Reproduce the items below exactly, everything from the start of the items down to the line that contains "Looking at the screenshot, I should click(x=570, y=608).", with both ends included.

Lines of data:
[Begin]

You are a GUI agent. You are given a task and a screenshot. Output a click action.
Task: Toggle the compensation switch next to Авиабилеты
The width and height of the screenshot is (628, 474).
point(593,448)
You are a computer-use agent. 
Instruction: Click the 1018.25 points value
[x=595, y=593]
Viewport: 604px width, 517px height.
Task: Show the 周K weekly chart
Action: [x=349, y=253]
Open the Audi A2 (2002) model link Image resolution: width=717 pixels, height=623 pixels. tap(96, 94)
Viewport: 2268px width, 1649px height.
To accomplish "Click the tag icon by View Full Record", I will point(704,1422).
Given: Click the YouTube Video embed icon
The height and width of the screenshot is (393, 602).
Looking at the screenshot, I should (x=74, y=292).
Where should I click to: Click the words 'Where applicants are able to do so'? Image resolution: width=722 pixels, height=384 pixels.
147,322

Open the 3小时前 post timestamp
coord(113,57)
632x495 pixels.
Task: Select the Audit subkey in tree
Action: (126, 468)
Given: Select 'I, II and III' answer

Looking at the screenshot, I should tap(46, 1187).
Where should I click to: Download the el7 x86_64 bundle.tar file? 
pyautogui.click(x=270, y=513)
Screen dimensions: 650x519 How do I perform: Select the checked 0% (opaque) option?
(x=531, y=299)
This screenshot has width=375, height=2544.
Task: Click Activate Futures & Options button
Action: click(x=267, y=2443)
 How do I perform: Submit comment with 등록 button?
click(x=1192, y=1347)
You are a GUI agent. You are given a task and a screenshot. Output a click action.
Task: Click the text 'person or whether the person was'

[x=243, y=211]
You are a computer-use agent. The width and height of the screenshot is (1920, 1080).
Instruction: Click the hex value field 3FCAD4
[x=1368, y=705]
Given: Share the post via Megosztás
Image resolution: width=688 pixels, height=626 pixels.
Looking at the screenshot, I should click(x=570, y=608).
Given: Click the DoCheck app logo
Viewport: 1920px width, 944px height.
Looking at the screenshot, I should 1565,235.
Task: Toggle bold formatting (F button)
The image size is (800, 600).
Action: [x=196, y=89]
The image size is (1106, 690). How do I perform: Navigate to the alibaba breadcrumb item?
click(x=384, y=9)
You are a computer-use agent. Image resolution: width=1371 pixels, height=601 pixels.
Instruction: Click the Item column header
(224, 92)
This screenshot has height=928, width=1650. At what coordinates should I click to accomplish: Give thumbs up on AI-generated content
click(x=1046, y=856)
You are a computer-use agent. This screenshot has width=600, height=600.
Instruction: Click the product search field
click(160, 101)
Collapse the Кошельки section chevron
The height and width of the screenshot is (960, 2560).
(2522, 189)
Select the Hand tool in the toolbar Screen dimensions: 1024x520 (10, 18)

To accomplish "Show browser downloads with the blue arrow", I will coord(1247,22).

[End]

**Written reply**.
You are a GUI agent. You are given a task and a screenshot. Output a click action.
Task: Toggle the compensation switch next to Авиабилеты
The width and height of the screenshot is (628, 474).
point(593,448)
You are a computer-use agent. 
Instruction: Click the 1018.25 points value
[x=595, y=593]
Viewport: 604px width, 517px height.
Task: Show the 周K weekly chart
Action: [x=349, y=253]
Open the Audi A2 (2002) model link Image resolution: width=717 pixels, height=623 pixels. tap(96, 94)
Viewport: 2268px width, 1649px height.
To accomplish "Click the tag icon by View Full Record", I will point(704,1422).
Given: Click the YouTube Video embed icon
The height and width of the screenshot is (393, 602).
Looking at the screenshot, I should (x=74, y=292).
Where should I click to: Click the words 'Where applicants are able to do so'? Image resolution: width=722 pixels, height=384 pixels.
147,322

Open the 3小时前 post timestamp
coord(113,57)
632x495 pixels.
Task: Select the Audit subkey in tree
Action: (126, 468)
Given: Select 'I, II and III' answer

Looking at the screenshot, I should tap(46, 1187).
Where should I click to: Download the el7 x86_64 bundle.tar file? 
pyautogui.click(x=270, y=513)
Screen dimensions: 650x519 How do I perform: Select the checked 0% (opaque) option?
(x=531, y=299)
This screenshot has width=375, height=2544.
Task: Click Activate Futures & Options button
Action: click(x=267, y=2443)
 How do I perform: Submit comment with 등록 button?
click(x=1192, y=1347)
You are a GUI agent. You are given a task and a screenshot. Output a click action.
Task: Click the text 'person or whether the person was'

[x=243, y=211]
You are a computer-use agent. The width and height of the screenshot is (1920, 1080).
Instruction: Click the hex value field 3FCAD4
[x=1368, y=705]
Given: Share the post via Megosztás
Image resolution: width=688 pixels, height=626 pixels.
Looking at the screenshot, I should click(x=570, y=608).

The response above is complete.